__TASK BRIEF__:
Scan the records beneath this line for the line holding "[Micsoreaza cantitatea pentru Sos" and the line holding "[Mareste cantitatea pentru Noodles", then transcribe exactly those two and all lines between.

__SUPPLIED DATA__:
-- Opening Marker --
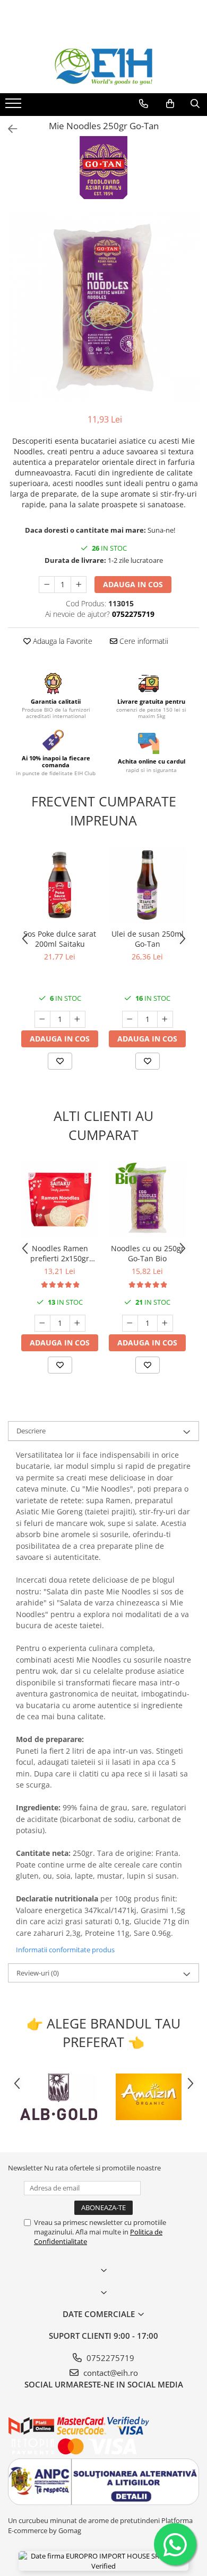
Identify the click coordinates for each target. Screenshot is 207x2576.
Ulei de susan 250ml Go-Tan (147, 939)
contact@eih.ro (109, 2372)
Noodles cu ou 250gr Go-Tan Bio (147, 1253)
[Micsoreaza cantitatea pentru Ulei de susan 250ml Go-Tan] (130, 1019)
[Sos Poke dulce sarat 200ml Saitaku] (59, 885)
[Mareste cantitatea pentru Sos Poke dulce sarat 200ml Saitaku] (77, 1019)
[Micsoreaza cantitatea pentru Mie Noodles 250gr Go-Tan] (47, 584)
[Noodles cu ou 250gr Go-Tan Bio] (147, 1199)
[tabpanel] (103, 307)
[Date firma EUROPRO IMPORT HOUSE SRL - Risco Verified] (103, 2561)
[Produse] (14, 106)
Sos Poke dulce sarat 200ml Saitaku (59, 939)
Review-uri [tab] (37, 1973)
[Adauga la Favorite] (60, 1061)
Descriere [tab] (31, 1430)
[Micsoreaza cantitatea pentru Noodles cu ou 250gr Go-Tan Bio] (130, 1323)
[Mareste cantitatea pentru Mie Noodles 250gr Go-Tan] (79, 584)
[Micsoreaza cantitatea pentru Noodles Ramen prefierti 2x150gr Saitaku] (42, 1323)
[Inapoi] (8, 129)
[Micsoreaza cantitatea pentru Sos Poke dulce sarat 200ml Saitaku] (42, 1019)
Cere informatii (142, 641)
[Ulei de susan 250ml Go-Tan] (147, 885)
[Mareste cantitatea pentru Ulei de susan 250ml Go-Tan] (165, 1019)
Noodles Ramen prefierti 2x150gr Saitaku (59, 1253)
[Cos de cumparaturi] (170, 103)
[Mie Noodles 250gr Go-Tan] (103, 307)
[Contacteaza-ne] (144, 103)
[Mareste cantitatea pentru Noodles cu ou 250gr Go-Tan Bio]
-- Closing Marker --
-- Opening Marker --
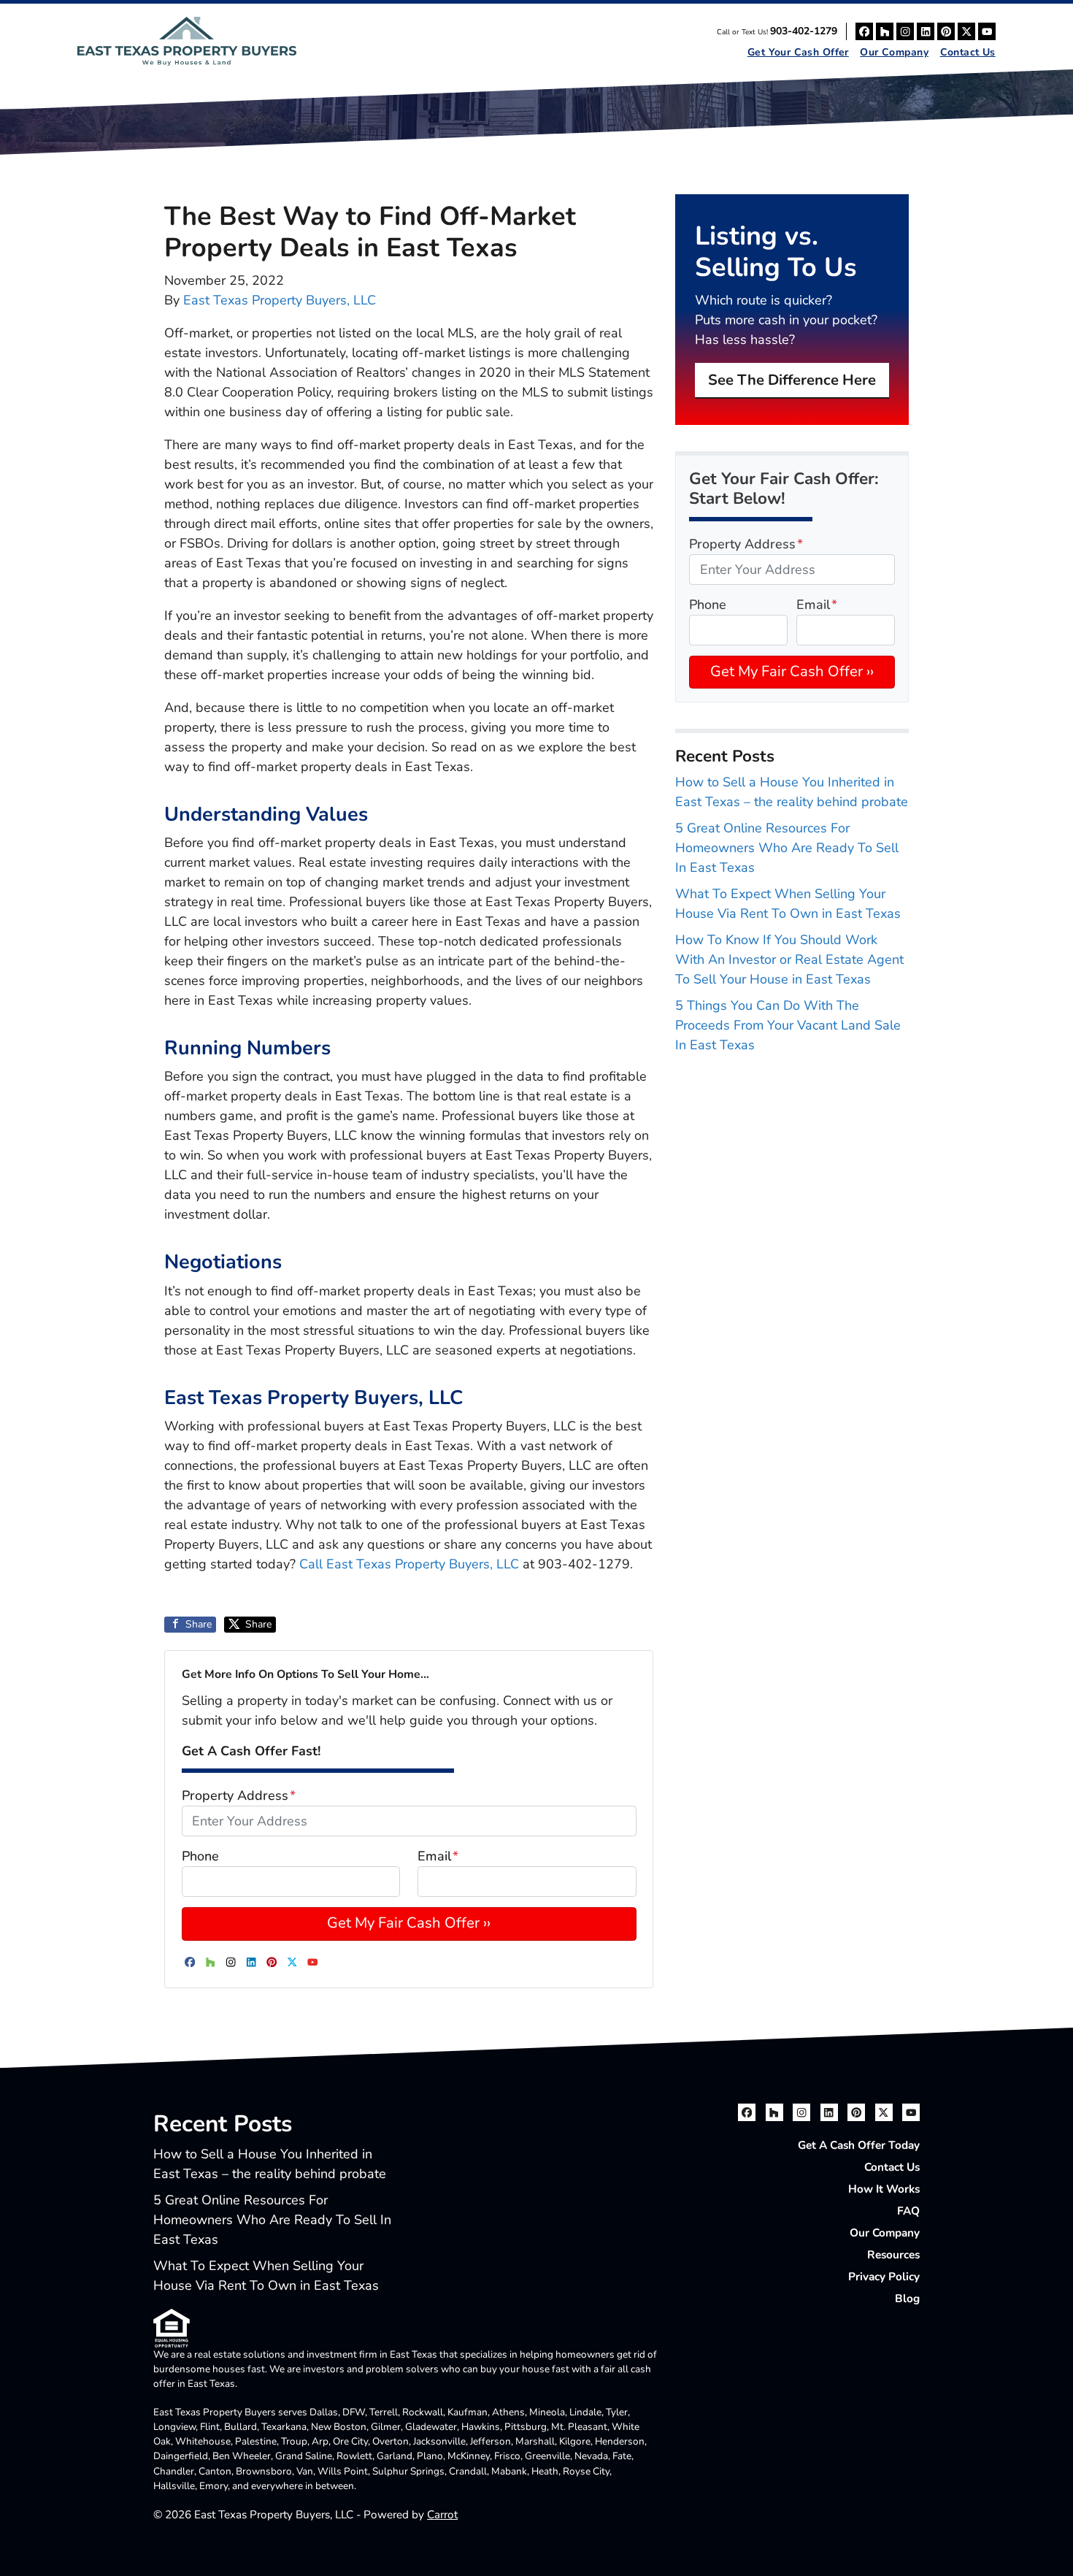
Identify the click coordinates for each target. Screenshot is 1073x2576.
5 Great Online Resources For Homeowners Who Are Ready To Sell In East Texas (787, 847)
-- Closing Marker --
-- Opening Marker --
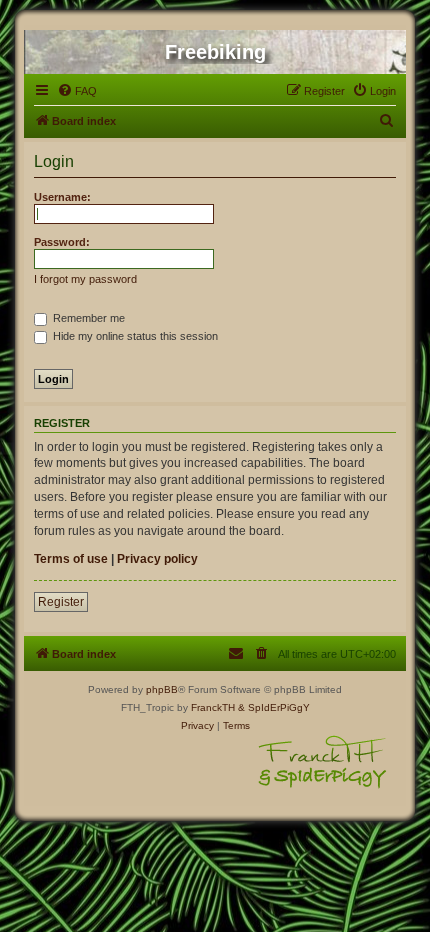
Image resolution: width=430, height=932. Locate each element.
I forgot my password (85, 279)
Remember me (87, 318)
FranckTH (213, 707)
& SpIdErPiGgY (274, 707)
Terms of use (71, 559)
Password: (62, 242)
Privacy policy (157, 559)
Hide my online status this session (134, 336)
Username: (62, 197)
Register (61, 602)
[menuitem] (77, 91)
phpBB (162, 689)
-- Closing Marker --
__THE COMPLETED TASK__:
[Micsoreaza cantitatea pentru Sos Poke dulce sarat 200ml Saitaku] (42, 1019)
Cere informatii (142, 641)
[Ulei de susan 250ml Go-Tan] (147, 885)
[Mareste cantitatea pentru Ulei de susan 250ml Go-Tan] (165, 1019)
Noodles Ramen prefierti 2x150gr Saitaku (59, 1253)
[Cos de cumparaturi] (170, 103)
[Mie Noodles 250gr Go-Tan] (103, 307)
[Contacteaza-ne] (144, 103)
[Mareste cantitatea pentru Noodles cu ou 250gr Go-Tan Bio]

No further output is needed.